Then the digested samples were measured by ICP-OES.

The ICP-OES measurement was performed with an Agilent 720 ICP-OES. The following solutions were used to calibrate the instrument (not all calibration solutions were used in each measurement series): blank, 0.1 μg/L, 0.25 μg/L, 0.5 μg/L, 0.75 μg/L, 1.0 μg/L, 2.5 μg/L, 5.0 μg/L, 7.5 μg/L, 10 μg/L, 25 μg/L, 50μg/L, 75 μg/L, 100 μg/L, 250 μg/L, 500 μg/L, 750 μg/L and 1000 μg/L. Calibrations were performed before each measurement and in the respective acid matrix (matrix adaption of calibration solution). The linearity of the calibration was adequate for the lower and higher concentration range. In some measurement series, individual concentrations were excluded from the calibration by the instrument software since the nominal concentration was ± 25% of the measured concentration, i.e. mainly low concentrations for which the difference between background of blank and concentration was not high enough.
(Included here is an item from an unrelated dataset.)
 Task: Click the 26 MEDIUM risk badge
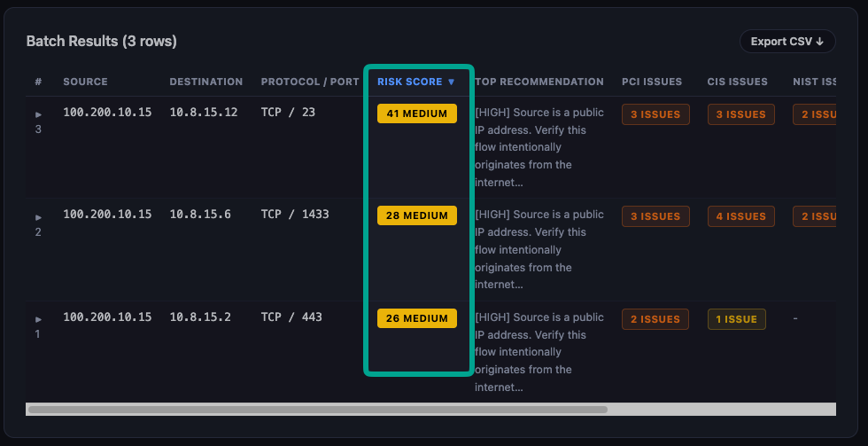[x=417, y=318]
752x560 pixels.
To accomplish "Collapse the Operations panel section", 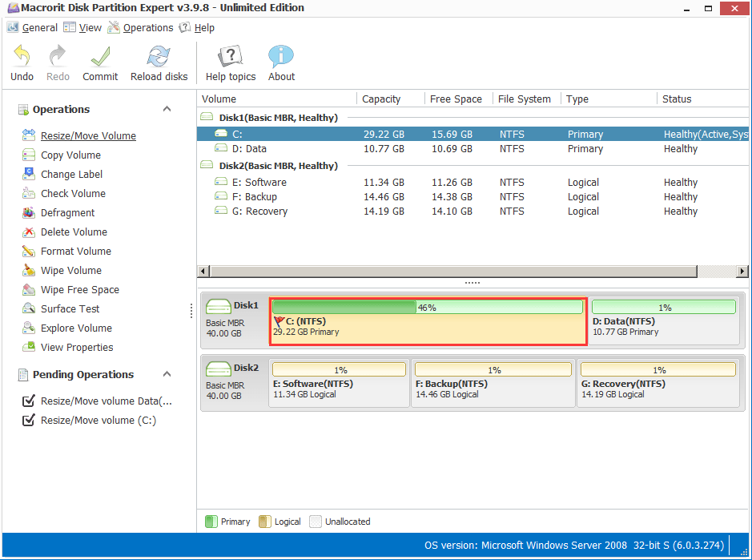I will 167,109.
The calibration formula was calculated using the linear regression algorithm of the ICP-OES instrument. The correlation coefficients (r) for the wavelengths used for evaluation of data were at least 0.999960 (required 0.995). Specific wavelengths for the data evaluation were selected based on the best recovery of cadmium and zirconium (no selenium analysed as only samples of application solutions were measured with ICP-OES) in quality control samples (certified waters, recovery/fortification samples, etc.). Furthermore, the wavelengths were checked for possible interferences and wavelengths with a possible interference were not taken into account for a possible evaluation.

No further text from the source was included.